Of all the storm systems, convective storms — like thunderstorms, hail, tornadoes, and extreme rainstorms — are some of the most difficult to forecast. “We don’t have very good observations of some of these fine-scale weather extremes,” Swain told me after office hours were over, in reference to severe meteorological events that are often relatively short-lived and occur in small geographic areas. “We only know a tornado occurred, for example, if people report it and the Weather Service meteorologists go out afterward and look to see if there’s a circular, radial damage pattern.” A hurricane, by contrast, spans hundreds of miles and is visible from space.
Global weather models, which predict conditions at a planetary scale, are relatively coarse in their spatial resolution and “did not do the best job with this event,” Swain said during his office hours. “They predicted some rain, locally heavy, but nothing anywhere near what transpired.” (And before you ask — artificial intelligence-powered weather models were among the worst at predicting the Texas floods.)
Over the past decade or so, however, due to the unique convective storm risks in the United States, the National Oceanic and Atmospheric Administration and other meteorological agencies have developed specialized high resolution convection-resolving models to better represent and forecast extreme thunderstorms and rainstorms.
NOAA’s cutting-edge specialized models “got this right,” Swain told me of the Texas storms. “Those were the models that alerted the local weather service and the NOAA Weather Prediction Center of the potential for an extreme rain event.
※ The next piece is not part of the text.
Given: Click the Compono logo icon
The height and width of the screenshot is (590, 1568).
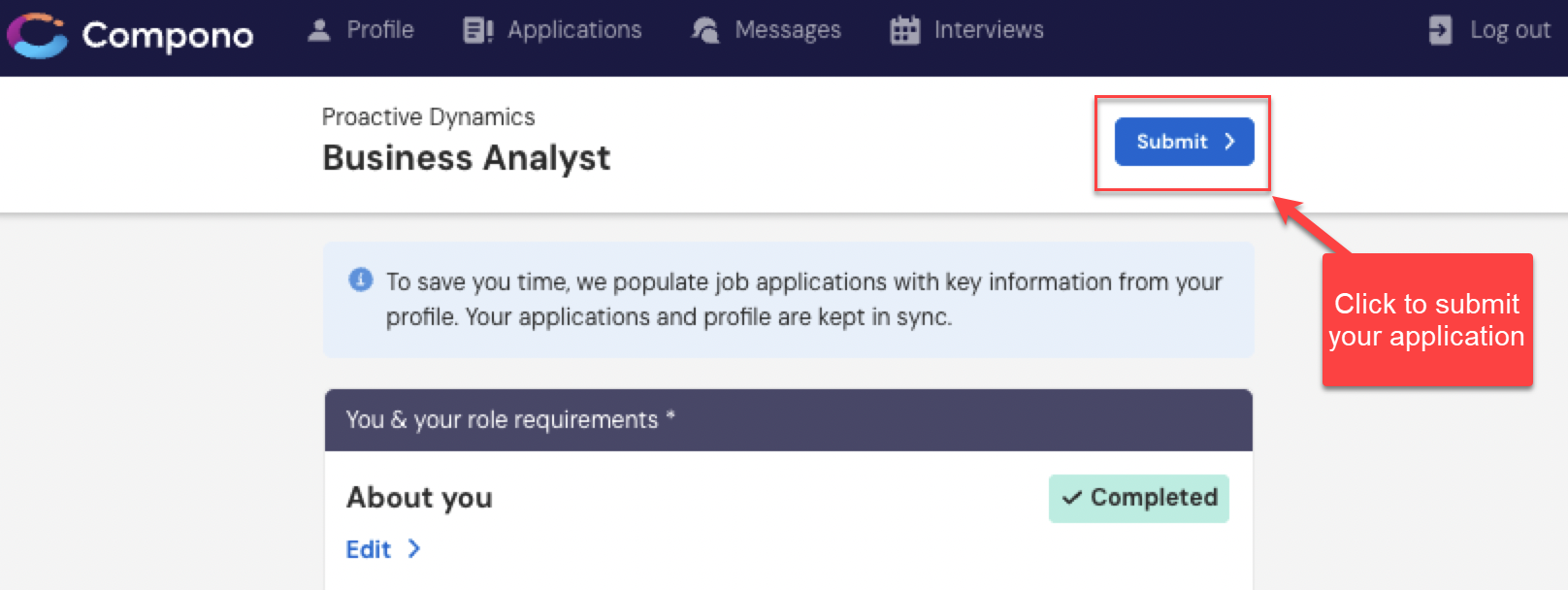Looking at the screenshot, I should coord(37,36).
That is why the flash flood watches were issued so early, and why there was so much advanced knowledge.”
Writing for The Eyewall, meteorologist Matt Lanza concurred with Swain’s assessment: “By Thursday morning, the [high resolution] model showed as much as 10 to 13 inches in parts of Texas,” he wrote. “By Thursday evening, that was as much as 20 inches. So the [high resolution] model upped the ante all day.”
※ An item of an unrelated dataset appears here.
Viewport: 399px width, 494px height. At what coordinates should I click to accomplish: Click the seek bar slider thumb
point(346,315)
Most models initialized at 00Z last night indicated the potential for localized excessive rainfall over portions of south-central Texas that led to the tragic and deadly flash flood early this morning. pic.twitter.com/t3DpCfc7dX
— Jeff Frame (@VORTEXJeff) July 4, 2025
To be any more accurate than they ultimately were on the Texas floods, meteorologists would have needed the ability to predict the precise location and volume of rainfall of an individual thunderstorm cell. Although models can provide a fairly accurate picture of the general area where a storm will form, the best current science still can’t achieve that level of precision more than a few hours in advance of a given event.
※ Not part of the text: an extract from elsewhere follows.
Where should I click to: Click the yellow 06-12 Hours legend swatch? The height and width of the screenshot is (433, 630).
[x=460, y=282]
Climate change itself is another factor making storm behavior even less predictable. “If it weren’t so hot outside, if it wasn’t so humid, if the atmosphere wasn’t holding all that water, then [the system] would have rained and marched along as the storm drifted,” Claudia Benitez-Nelson, an expert on flooding at the University of South Carolina, told me. Instead, slow and low prevailing winds caused the system to stall, pinning it over the same worst-case-scenario location at the confluence of the Hill Country rivers for hours and challenging the limits of science and forecasting.
Though it’s tempting to blame the Trump administration cuts to the staff and budget of the NWS for the tragedy, the local NWS actually had more forecasters on hand than usual in its local field office ahead of the storm, in anticipation of potential disaster. Any budget cuts to the NWS, while potentially disastrous, would not go into effect until fiscal year 2026.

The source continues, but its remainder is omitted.